WHAT YOU HAVE TO DO - Please rewrite every one of the items below, swapping "Where should I click to" for "What spot should I click to" and leaving everything else as it is.

INPUT -

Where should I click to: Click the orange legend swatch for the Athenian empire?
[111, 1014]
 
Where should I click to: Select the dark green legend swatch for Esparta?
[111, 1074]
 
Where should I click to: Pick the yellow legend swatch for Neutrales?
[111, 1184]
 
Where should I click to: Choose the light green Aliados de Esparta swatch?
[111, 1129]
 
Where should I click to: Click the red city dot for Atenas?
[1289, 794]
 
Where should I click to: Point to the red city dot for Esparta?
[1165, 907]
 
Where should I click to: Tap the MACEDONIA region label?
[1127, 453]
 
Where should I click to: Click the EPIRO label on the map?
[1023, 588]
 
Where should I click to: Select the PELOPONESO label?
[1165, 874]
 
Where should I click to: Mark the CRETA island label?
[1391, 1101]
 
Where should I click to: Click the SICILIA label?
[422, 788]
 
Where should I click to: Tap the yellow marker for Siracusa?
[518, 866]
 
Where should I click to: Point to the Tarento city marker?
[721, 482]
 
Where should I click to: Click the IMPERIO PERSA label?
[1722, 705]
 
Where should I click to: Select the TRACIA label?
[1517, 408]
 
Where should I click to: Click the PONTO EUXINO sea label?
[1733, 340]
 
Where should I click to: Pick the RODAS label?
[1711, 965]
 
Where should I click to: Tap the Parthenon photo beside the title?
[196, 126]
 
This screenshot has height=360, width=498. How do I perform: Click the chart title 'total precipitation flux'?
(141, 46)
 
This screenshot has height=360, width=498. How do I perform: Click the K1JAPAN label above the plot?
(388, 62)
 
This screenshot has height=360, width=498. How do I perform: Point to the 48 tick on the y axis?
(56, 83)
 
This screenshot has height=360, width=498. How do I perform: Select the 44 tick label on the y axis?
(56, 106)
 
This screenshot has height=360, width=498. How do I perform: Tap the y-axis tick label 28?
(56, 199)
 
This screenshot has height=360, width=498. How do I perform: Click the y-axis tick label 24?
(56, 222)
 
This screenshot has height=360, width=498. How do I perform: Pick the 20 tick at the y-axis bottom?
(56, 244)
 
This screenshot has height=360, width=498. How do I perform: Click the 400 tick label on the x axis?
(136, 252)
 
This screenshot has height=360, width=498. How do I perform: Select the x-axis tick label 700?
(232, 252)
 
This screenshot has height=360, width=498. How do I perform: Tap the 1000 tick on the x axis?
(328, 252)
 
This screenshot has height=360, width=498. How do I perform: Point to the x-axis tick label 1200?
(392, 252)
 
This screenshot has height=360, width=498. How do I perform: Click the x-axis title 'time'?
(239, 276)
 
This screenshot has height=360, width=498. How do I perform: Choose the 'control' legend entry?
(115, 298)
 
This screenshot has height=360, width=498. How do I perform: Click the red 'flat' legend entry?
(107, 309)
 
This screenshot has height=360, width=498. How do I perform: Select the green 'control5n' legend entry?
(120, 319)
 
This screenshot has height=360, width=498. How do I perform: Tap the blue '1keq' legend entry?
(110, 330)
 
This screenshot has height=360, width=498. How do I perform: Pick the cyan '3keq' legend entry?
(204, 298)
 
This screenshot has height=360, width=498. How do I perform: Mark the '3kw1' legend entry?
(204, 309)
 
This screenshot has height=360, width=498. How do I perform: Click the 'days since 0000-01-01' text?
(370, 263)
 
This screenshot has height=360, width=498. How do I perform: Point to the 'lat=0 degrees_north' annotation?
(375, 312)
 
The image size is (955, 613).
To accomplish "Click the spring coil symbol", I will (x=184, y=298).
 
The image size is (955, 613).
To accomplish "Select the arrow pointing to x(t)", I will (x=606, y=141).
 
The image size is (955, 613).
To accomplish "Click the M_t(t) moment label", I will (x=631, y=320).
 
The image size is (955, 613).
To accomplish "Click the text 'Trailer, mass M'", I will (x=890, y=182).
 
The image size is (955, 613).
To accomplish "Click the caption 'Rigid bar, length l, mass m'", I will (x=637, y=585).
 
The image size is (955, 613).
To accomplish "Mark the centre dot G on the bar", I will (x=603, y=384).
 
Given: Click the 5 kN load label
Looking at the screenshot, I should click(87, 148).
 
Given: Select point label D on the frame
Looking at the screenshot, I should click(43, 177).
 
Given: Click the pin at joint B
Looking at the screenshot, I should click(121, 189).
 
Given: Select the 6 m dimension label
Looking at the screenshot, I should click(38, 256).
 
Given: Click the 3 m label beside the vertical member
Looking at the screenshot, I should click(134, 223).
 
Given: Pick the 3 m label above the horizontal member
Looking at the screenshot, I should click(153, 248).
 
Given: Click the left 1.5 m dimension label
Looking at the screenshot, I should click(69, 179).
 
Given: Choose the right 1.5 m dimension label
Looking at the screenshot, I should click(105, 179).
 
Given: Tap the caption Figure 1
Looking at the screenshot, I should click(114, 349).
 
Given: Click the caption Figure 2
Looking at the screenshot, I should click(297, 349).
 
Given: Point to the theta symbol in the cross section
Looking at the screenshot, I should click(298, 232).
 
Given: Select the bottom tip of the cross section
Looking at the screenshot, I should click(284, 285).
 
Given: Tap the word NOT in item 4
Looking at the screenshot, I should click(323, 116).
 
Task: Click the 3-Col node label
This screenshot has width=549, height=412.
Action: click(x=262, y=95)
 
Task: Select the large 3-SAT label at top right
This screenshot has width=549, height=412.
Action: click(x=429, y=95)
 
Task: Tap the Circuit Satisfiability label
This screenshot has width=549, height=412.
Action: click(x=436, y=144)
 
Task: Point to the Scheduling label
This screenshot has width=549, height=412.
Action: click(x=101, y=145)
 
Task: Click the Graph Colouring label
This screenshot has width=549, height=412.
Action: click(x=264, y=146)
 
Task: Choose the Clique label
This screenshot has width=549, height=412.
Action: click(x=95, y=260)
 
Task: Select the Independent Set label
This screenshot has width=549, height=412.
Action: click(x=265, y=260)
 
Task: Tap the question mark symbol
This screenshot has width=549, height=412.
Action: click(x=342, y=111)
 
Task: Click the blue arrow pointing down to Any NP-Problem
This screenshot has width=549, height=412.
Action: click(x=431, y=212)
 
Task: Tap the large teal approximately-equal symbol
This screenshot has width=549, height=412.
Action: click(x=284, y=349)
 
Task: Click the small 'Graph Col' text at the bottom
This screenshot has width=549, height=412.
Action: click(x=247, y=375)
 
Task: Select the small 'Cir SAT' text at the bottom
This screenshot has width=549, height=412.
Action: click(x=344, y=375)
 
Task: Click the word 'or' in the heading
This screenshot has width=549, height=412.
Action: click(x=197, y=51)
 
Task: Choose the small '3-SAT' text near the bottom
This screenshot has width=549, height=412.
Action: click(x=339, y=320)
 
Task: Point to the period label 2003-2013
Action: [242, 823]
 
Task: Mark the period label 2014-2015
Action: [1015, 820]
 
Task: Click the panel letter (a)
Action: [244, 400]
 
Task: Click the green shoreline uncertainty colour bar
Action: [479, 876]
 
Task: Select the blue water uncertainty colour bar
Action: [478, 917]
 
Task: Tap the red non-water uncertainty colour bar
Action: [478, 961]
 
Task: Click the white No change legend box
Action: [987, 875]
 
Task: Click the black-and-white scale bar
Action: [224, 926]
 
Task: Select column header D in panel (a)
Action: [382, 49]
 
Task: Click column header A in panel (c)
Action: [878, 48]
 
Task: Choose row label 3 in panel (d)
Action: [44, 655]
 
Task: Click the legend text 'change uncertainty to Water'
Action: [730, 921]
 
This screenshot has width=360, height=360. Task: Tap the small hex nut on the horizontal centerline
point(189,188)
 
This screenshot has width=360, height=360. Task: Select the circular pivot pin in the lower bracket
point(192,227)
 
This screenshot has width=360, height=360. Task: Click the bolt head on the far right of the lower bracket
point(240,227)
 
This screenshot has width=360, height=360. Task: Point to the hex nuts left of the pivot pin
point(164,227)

CORRECT ANSWER -
What spot should I click to: Click the orange legend swatch for the Athenian empire?
[111, 1014]
 
What spot should I click to: Select the dark green legend swatch for Esparta?
[111, 1074]
 
What spot should I click to: Pick the yellow legend swatch for Neutrales?
[111, 1184]
 
What spot should I click to: Choose the light green Aliados de Esparta swatch?
[111, 1129]
 
What spot should I click to: Click the red city dot for Atenas?
[1289, 794]
 
What spot should I click to: Point to the red city dot for Esparta?
[1165, 907]
 
What spot should I click to: Tap the MACEDONIA region label?
[1127, 453]
 
What spot should I click to: Click the EPIRO label on the map?
[1023, 588]
 
What spot should I click to: Select the PELOPONESO label?
[1165, 874]
 
What spot should I click to: Mark the CRETA island label?
[1391, 1101]
 
What spot should I click to: Click the SICILIA label?
[422, 788]
 
What spot should I click to: Tap the yellow marker for Siracusa?
[518, 866]
 
What spot should I click to: Point to the Tarento city marker?
[721, 482]
 
What spot should I click to: Click the IMPERIO PERSA label?
[1722, 705]
 
What spot should I click to: Select the TRACIA label?
[1517, 408]
 
What spot should I click to: Click the PONTO EUXINO sea label?
[1733, 340]
 
What spot should I click to: Pick the RODAS label?
[1711, 965]
 
What spot should I click to: Tap the Parthenon photo beside the title?
[196, 126]
 
This screenshot has height=360, width=498. How do I perform: Click the chart title 'total precipitation flux'?
(141, 46)
 
This screenshot has height=360, width=498. How do I perform: Click the K1JAPAN label above the plot?
(388, 62)
 
This screenshot has height=360, width=498. How do I perform: Point to the 48 tick on the y axis?
(56, 83)
 
This screenshot has height=360, width=498. How do I perform: Select the 44 tick label on the y axis?
(56, 106)
 
This screenshot has height=360, width=498. How do I perform: Tap the y-axis tick label 28?
(56, 199)
 
This screenshot has height=360, width=498. How do I perform: Click the y-axis tick label 24?
(56, 222)
 
This screenshot has height=360, width=498. How do I perform: Pick the 20 tick at the y-axis bottom?
(56, 244)
 
This screenshot has height=360, width=498. How do I perform: Click the 400 tick label on the x axis?
(136, 252)
 
This screenshot has height=360, width=498. How do I perform: Select the x-axis tick label 700?
(232, 252)
 
This screenshot has height=360, width=498. How do I perform: Tap the 1000 tick on the x axis?
(328, 252)
 
This screenshot has height=360, width=498. How do I perform: Point to the x-axis tick label 1200?
(392, 252)
 
This screenshot has height=360, width=498. How do I perform: Click the x-axis title 'time'?
(239, 276)
 
This screenshot has height=360, width=498. How do I perform: Choose the 'control' legend entry?
(115, 298)
 
This screenshot has height=360, width=498. How do I perform: Click the red 'flat' legend entry?
(107, 309)
 
This screenshot has height=360, width=498. How do I perform: Select the green 'control5n' legend entry?
(120, 319)
 
This screenshot has height=360, width=498. How do I perform: Tap the blue '1keq' legend entry?
(110, 330)
 
This screenshot has height=360, width=498. How do I perform: Pick the cyan '3keq' legend entry?
(204, 298)
 
This screenshot has height=360, width=498. How do I perform: Mark the '3kw1' legend entry?
(204, 309)
 
This screenshot has height=360, width=498. How do I perform: Click the 'days since 0000-01-01' text?
(370, 263)
 
This screenshot has height=360, width=498. How do I perform: Point to the 'lat=0 degrees_north' annotation?
(375, 312)
 
The image size is (955, 613).
To accomplish "Click the spring coil symbol", I will (x=184, y=298).
 
The image size is (955, 613).
To accomplish "Select the arrow pointing to x(t)", I will (x=606, y=141).
 
The image size is (955, 613).
To accomplish "Click the M_t(t) moment label", I will (x=631, y=320).
 
The image size is (955, 613).
To accomplish "Click the text 'Trailer, mass M'", I will (x=890, y=182).
 
The image size is (955, 613).
To accomplish "Click the caption 'Rigid bar, length l, mass m'", I will (x=637, y=585).
 
The image size is (955, 613).
To accomplish "Mark the centre dot G on the bar", I will (x=603, y=384).
 
Given: Click the 5 kN load label
Looking at the screenshot, I should click(87, 148).
 
Given: Select point label D on the frame
Looking at the screenshot, I should click(43, 177).
 
Given: Click the pin at joint B
Looking at the screenshot, I should click(121, 189).
 
Given: Select the 6 m dimension label
Looking at the screenshot, I should click(38, 256).
 
Given: Click the 3 m label beside the vertical member
Looking at the screenshot, I should click(134, 223).
 
Given: Pick the 3 m label above the horizontal member
Looking at the screenshot, I should click(153, 248).
 
Given: Click the left 1.5 m dimension label
Looking at the screenshot, I should click(69, 179).
 
Given: Choose the right 1.5 m dimension label
Looking at the screenshot, I should click(105, 179).
 
Given: Tap the caption Figure 1
Looking at the screenshot, I should click(114, 349).
 
Given: Click the caption Figure 2
Looking at the screenshot, I should click(297, 349).
 
Given: Point to the theta symbol in the cross section
Looking at the screenshot, I should click(298, 232).
 
Given: Select the bottom tip of the cross section
Looking at the screenshot, I should click(284, 285).
 
Given: Tap the word NOT in item 4
Looking at the screenshot, I should click(323, 116).
 
Task: Click the 3-Col node label
This screenshot has width=549, height=412.
Action: click(x=262, y=95)
 
Task: Select the large 3-SAT label at top right
This screenshot has width=549, height=412.
Action: click(x=429, y=95)
 
Task: Tap the Circuit Satisfiability label
This screenshot has width=549, height=412.
Action: click(x=436, y=144)
 
Task: Point to the Scheduling label
This screenshot has width=549, height=412.
Action: click(x=101, y=145)
 
Task: Click the Graph Colouring label
This screenshot has width=549, height=412.
Action: click(x=264, y=146)
 
Task: Choose the Clique label
This screenshot has width=549, height=412.
Action: click(x=95, y=260)
 
Task: Select the Independent Set label
This screenshot has width=549, height=412.
Action: click(x=265, y=260)
 
Task: Tap the question mark symbol
This screenshot has width=549, height=412.
Action: click(x=342, y=111)
 
Task: Click the blue arrow pointing down to Any NP-Problem
This screenshot has width=549, height=412.
Action: click(x=431, y=212)
 
Task: Tap the large teal approximately-equal symbol
This screenshot has width=549, height=412.
Action: click(x=284, y=349)
 
Task: Click the small 'Graph Col' text at the bottom
This screenshot has width=549, height=412.
Action: click(x=247, y=375)
 
Task: Select the small 'Cir SAT' text at the bottom
This screenshot has width=549, height=412.
Action: click(x=344, y=375)
 
Task: Click the word 'or' in the heading
This screenshot has width=549, height=412.
Action: click(x=197, y=51)
 
Task: Choose the small '3-SAT' text near the bottom
This screenshot has width=549, height=412.
Action: click(x=339, y=320)
 
Task: Point to the period label 2003-2013
Action: [242, 823]
 
Task: Mark the period label 2014-2015
Action: [1015, 820]
 
Task: Click the panel letter (a)
Action: [244, 400]
 
Task: Click the green shoreline uncertainty colour bar
Action: [479, 876]
 
Task: Select the blue water uncertainty colour bar
Action: [478, 917]
 
Task: Tap the red non-water uncertainty colour bar
Action: [478, 961]
 
Task: Click the white No change legend box
Action: [987, 875]
 
Task: Click the black-and-white scale bar
Action: [224, 926]
 
Task: Select column header D in panel (a)
Action: [382, 49]
 
Task: Click column header A in panel (c)
Action: [878, 48]
 
Task: Choose row label 3 in panel (d)
Action: [44, 655]
 
Task: Click the legend text 'change uncertainty to Water'
Action: [730, 921]
 
This screenshot has width=360, height=360. Task: Tap the small hex nut on the horizontal centerline
point(189,188)
 
This screenshot has width=360, height=360. Task: Select the circular pivot pin in the lower bracket
point(192,227)
 
This screenshot has width=360, height=360. Task: Click the bolt head on the far right of the lower bracket
point(240,227)
 
This screenshot has width=360, height=360. Task: Point to the hex nuts left of the pivot pin
point(164,227)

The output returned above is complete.